Usually, this is the kind of thing I do when the Tournament of Books is announced: a frantic flailing to try to read as many acclaimed books from a given year as humanly possible. This year,I decided to get things underway a little early. Maybe James McBride is the reason: his The Good Lord Bird seems to be racking up award nominations right and left; given that Jason also had kind things to say about it over at Flavorwire, I figured I should give it a read. And from there, a meme began.
So, how is it? First and foremost: I can see why McBride’s novel has been getting rave reviews, and I find myself in agreement with them. You’ve got a historically crucial figure at the center of the book — that’d be John Brown — and you have a wry narrator — that’d be Henry Shackleford, recounting several years of his youth from many decades hence. Henry is living in slavery as the novel opens; he ends up accompanying Brown, who believes him to be a girl. There’s both historical sweep and a deconstruction of historical figures, and McBride pulls off the feat of being both irreverent and acutely aware of the significance of this moment in history. And for all that Brown emerges, in McBride’s telling, as a haunting and towering figure, the novel’s most wrenching stretch occurs at a point when he and Henry are separated.
Also, I had this Sufjan Stevens song running through my head for pretty much the duration of my time reading the book.
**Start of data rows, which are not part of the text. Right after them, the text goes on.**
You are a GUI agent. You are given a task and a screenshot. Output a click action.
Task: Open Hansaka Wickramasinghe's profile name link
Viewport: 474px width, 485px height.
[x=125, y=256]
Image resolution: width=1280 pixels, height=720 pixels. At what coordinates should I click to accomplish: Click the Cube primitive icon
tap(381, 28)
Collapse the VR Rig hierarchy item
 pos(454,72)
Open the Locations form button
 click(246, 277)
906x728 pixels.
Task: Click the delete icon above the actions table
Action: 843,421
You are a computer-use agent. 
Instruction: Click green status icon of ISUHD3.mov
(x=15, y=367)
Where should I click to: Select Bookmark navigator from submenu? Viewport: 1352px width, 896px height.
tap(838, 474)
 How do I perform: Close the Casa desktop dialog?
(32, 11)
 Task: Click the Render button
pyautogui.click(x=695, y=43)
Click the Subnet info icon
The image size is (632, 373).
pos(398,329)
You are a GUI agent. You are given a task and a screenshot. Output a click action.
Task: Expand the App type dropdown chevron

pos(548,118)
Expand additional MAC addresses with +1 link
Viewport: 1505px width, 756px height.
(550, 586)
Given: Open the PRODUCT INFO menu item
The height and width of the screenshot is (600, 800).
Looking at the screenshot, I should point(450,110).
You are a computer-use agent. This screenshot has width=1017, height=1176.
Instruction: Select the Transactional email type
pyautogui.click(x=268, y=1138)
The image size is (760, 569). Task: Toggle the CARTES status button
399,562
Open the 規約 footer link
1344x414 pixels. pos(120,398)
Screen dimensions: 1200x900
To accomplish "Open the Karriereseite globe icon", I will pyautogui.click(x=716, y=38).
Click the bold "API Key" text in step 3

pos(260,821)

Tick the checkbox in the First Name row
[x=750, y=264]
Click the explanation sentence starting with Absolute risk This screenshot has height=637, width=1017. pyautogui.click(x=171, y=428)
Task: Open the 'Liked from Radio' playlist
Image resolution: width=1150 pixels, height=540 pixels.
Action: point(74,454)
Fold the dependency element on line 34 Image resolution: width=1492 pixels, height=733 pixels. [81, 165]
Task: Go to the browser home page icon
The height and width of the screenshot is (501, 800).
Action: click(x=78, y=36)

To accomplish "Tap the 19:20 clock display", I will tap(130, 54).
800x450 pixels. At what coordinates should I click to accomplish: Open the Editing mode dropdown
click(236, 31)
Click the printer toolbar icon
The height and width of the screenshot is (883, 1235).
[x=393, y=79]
As a huge admirer of his first novel, Tinkers, I delved into Paul Harding’s Enon with gusto. This novel depicts the downward spiral of his narrator, Charlie Crosby, following the death of his teenage daughter and the dissolution of his marriage. A short ways into the novel, Crosby lashes out at a wall and breaks his hand; cue a prescription for painkillers; cue a slow descent into addiction. Harding writes beautifully about wrenching events and emotional inadequacy, and there’s a section at the end where the pacing is so perfect I was reminded of a bit of David Mitchell’s The Thousand Autumns of Jacob de Zoet — in that sense of the prose’s rhythms becoming almost structural, and beautifully so.
I read Alissa Nutting’s Tampa — and a week later, I’m still not sure where I stand on the book. I know an abundance of smart readers who loved it, and almost as many who couldn’t stand it. Mostly, I’m not sure if I should simply be viewing this as the story of an unrepentant sociopath, who’d make the nastiest of Jim Thompson protagonists blush, or if Nutting’s making a larger point about perceptions of youth and beauty, and how warped they can become. (Or, you know, both.) Admittedly, I also have a lot of think-pieces to catch up on, so there’s that.
And sometimes, it helps to close out the week with pulp on a grand scale. Frank Bill’s Donnybrook, which brings together numerous characters on the spectrum from antiheroes to sociopaths and sends them in to compete in an annual bare-knuckle brawl. Bill throws in drug deals, double-crosses, revenge quests, and more; there’s also the premonition of even more apocalyptic violence down the line. It’s fine, brutal stuff. And while I’m at it, I should also nod in the direction of Gary Suarez’s review from earlier in the year. After reading Bill’s earlier collection Crimes in Southern Indiana, I’m glad to see that his distilled style can also work well on the scale of a novel.